At the Bahadurpur Jais exhibition, Sibal announced another new initiative — a one-million rupee (US$22,300) prize for scientists who develop technologies for rural areas, to be presented annually by the Council of Scientific and Industrial Research.

But for scientists vying for international patents and peer-reviewed journal honours, it remains to be seen how much of a lure this will be.

Back in January, at the science congress, Sibal said Indian scientists had lost track of the nation's priorities by competing with their Western counterparts.

He said that Indian scientists tend to focus on "whatever is urban, industrial, high-technology, capital-intensive, appropriate for temperate climates and marketed and exported …to the neglect of what is rural, agricultural, low-technology, labour-intensive, appropriate for tropical climates, retained by households and locally consumed."

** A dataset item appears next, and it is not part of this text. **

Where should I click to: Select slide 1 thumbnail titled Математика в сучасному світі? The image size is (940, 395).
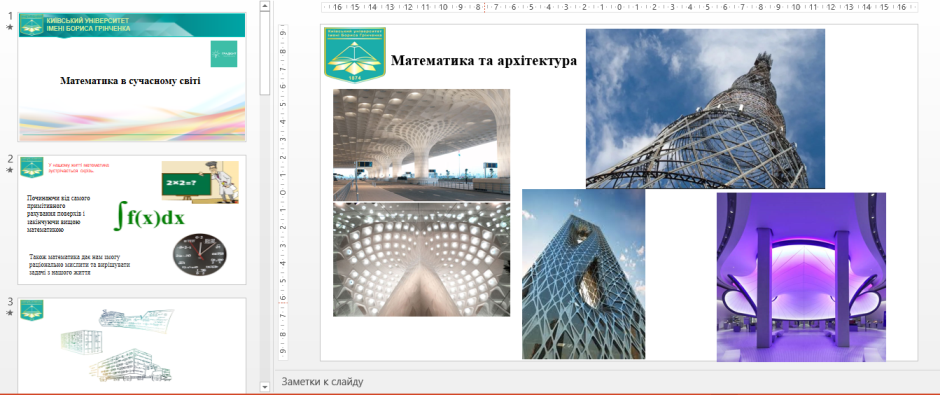[132, 77]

Rajvanshi says another problem is that people who work in scientific and industrial establishments do not live in rural areas, so do not understand rural problems.

School's out

So can rural India produce its own scientists and innovators? Science teaching is a mammoth task in rural communities, despite people being interested in the subject and appreciative of its potential.

Take the case of the Shukul Bazaar region in the next district to Bahadurpur Jais. It needs 50 schools, but only has 21 — including some in makeshift warehouses and tin sheds. One school has 305 students taught by five teachers, including two parents who volunteered to help. Without a science teacher, the head teacher fills the role.

"My village school has classes only up to age 13. The same teacher teaches all subjects in all classes, by turn," says student Malik Mohammad, one of the young people who visited the exhibition in the hope of finding avenues for jobs or developing entrepreneurial skills.

There are no science colleges in Shukul Bazaar, so some students have to travel 40 kilometres to study science in the town of Rae Bareily. But most opt out instead.

The first India Science Report, released in 2005 by the National Council of Applied Economic Research, says that although people in all sections of society want to study science, the poor and those living in the countryside miss out because it is too expensive and they lack the infrastructure, among other factors.

It was not only students who attended the Bahadurpur Jais science fair. Many curious families crowded in to visit too. Most of the men were keen to know about post-harvest technologies, new irrigation techniques and water purifiers, but were taken aback when I asked the veiled women about their views on the fair.

"We could not understand much of it," Ramadevi confided shyly. "But I liked the smokeless stove — it will make life much easier for us women." The men, uninterested in stoves and cooking, hustled the women out.

Towards the exit sat two representatives of a Delhi-based non-governmental organisation noting details in a register — people's names, addresses, what technology interested them, what financial loans they would need.

The register will be sent to Delhi for follow-up by the government. "I promise you we will come to you ourselves," Sibal told the gathering. The future will tell whether village India gets what has been promised.